Theresa May warned: ‘Don’t quit European Convention on Human Rights’

Jewish human rights organisation Rene Cassin urges Prime Minister not to withdraw UK from treaty

Theresa May

A Jewish charity is calling on Theresa May to reconsider withdrawing the UK from the European Convention on Human Rights (ECHR).

In an open letter to the Prime Minister, Rene Cassin director Mia Hasenson-Gross said such a move would suggest: “Britain does not value an internationalist approach to human rights violations”.

The Jewish human rights organisation also reminded Mrs May that international human rights treaties such as the ECHR and the United Nations Universal Declaration of Human Rights were developed in response to the atrocities committed by the Nazis.

“As a Jewish human rights organisation, your words have particular resonance. Last month, Holocaust Memorial Day remembered the horrors committed by the Nazis in a world that had no effective political or legal response to totalitarianism.

“Determined never again to allow such inhumanity, the civilised nations moved quickly to establish the United Nations and that first great proclamation of basic, global, human values – the Universal Declaration of Human Rights,” the letter stated.

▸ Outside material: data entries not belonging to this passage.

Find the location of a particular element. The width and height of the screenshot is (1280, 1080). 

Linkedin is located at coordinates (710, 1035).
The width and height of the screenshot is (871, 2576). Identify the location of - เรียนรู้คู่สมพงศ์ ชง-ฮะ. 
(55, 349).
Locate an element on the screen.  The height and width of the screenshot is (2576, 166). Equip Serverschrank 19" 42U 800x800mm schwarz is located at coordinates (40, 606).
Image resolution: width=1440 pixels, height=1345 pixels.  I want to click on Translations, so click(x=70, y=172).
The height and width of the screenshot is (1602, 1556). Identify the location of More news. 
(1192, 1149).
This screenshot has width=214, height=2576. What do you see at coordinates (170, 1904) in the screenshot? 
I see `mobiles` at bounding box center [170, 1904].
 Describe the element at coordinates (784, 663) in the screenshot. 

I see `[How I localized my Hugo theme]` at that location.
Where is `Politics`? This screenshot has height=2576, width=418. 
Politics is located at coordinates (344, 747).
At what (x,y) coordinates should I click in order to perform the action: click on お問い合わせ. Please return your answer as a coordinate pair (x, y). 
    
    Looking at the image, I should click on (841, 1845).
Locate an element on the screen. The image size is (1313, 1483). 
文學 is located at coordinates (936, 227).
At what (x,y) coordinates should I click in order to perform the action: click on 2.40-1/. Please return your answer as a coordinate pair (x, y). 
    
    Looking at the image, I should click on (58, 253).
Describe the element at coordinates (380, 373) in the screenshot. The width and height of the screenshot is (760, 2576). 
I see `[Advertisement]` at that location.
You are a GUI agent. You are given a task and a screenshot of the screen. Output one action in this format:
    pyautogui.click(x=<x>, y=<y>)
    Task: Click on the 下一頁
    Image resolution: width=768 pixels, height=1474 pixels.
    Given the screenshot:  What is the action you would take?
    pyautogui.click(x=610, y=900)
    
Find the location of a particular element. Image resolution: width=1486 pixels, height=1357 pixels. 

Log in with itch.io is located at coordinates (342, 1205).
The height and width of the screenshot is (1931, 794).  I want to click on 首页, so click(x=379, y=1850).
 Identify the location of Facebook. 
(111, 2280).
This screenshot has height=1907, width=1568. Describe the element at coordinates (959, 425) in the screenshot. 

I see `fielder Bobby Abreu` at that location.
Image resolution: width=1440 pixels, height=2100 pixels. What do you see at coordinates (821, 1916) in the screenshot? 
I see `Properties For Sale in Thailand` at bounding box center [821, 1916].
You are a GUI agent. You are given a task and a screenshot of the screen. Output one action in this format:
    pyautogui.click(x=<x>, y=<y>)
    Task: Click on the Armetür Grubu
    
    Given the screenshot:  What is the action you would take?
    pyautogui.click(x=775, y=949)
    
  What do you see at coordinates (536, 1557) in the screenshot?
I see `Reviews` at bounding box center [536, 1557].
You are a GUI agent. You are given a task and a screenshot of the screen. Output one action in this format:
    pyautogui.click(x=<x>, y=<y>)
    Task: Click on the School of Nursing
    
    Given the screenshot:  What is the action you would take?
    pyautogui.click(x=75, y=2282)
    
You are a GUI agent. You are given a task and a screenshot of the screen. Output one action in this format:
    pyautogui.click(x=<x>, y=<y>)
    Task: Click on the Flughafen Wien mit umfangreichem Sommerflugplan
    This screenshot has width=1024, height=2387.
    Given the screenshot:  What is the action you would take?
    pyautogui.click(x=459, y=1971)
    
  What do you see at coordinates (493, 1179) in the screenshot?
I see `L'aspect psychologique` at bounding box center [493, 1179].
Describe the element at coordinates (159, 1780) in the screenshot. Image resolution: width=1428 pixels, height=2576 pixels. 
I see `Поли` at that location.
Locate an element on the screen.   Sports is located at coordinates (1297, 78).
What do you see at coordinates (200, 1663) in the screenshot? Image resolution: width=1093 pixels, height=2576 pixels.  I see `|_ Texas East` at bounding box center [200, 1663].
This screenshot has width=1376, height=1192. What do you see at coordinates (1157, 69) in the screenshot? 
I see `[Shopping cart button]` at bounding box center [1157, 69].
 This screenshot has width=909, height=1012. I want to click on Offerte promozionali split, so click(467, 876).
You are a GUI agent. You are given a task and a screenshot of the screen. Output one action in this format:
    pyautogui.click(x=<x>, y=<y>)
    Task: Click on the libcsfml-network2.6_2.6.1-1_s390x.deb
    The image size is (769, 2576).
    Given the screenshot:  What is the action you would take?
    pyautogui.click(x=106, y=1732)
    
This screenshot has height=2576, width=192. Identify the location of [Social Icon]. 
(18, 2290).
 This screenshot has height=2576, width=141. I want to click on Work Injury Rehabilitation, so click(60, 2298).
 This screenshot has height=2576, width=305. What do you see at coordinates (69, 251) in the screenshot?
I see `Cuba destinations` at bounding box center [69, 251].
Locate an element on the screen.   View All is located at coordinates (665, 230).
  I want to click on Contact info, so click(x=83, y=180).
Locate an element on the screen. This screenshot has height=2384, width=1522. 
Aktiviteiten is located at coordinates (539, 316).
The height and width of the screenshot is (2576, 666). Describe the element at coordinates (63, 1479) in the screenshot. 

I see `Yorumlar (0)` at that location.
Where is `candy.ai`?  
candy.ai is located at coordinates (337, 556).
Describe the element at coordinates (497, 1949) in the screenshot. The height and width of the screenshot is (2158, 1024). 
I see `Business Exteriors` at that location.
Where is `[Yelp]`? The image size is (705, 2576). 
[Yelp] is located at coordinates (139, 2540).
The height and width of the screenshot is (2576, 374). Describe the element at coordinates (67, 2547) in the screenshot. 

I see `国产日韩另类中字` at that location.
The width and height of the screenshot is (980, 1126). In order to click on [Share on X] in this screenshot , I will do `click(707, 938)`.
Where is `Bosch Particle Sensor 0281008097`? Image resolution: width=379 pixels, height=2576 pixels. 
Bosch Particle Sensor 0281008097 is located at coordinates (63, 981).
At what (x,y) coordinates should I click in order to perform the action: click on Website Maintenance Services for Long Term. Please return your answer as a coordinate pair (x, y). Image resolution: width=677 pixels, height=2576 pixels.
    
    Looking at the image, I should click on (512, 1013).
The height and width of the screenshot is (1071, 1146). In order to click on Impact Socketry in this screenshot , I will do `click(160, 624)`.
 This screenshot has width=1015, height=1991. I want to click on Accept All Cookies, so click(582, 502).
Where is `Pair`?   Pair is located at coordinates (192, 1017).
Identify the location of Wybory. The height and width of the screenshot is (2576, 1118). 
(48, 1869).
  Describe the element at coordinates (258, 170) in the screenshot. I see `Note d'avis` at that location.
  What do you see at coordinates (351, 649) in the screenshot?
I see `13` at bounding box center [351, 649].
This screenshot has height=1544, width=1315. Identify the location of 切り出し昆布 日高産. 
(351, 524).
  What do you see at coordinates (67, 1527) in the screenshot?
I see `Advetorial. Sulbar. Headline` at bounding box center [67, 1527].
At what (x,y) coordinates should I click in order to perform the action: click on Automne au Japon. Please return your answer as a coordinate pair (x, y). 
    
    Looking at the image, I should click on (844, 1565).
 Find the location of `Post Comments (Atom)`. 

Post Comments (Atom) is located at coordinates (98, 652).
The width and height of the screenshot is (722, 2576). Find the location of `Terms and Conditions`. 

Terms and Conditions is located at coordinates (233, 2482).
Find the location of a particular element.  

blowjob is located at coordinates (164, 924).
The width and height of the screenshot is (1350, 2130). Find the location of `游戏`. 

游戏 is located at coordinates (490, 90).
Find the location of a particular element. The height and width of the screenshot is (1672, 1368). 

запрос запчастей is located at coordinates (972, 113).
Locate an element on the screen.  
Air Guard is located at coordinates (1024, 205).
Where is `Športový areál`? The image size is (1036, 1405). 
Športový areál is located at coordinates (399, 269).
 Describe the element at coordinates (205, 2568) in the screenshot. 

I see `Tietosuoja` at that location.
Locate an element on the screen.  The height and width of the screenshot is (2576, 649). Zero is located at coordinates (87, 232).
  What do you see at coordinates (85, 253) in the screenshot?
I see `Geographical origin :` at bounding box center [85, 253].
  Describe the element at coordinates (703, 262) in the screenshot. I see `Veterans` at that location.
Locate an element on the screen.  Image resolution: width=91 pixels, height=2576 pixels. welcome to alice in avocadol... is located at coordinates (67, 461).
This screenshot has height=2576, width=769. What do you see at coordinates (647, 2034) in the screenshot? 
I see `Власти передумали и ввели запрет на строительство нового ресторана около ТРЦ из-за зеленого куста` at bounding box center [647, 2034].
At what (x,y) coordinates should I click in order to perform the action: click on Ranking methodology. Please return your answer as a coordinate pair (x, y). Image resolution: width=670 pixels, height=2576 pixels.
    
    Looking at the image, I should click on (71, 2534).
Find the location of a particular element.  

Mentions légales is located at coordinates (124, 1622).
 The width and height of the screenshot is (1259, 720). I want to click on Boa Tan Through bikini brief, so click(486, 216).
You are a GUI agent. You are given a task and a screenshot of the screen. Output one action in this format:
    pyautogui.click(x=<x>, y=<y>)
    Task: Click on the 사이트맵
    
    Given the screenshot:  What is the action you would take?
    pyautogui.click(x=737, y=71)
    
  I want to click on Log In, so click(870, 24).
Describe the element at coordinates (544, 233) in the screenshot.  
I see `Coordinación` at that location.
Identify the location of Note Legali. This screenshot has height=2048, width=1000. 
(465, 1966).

The charity also reminded Mrs May that the ECHR was both British and Conservative in origin, having been advocated by Winston Churchill and drafted by former Conservative Home Secretary, David Maxwell-Fyfe.

In the past, Mrs May has expressed her desire to replace the ECHR with a British Bill of Rights. While serving as Home Secretary from 2010 to 2016, the ECHR frustrated her plans to extradite hate preacher Abu Qatada.

Last April, the Prime Minister said: “The ECHR can bind the hands of Parliament, adds nothing to our prosperity, makes us less secure by preventing the deportation of dangerous foreign nationals, and does nothing to change the attitudes of governments like Russia’s when it comes to human rights.”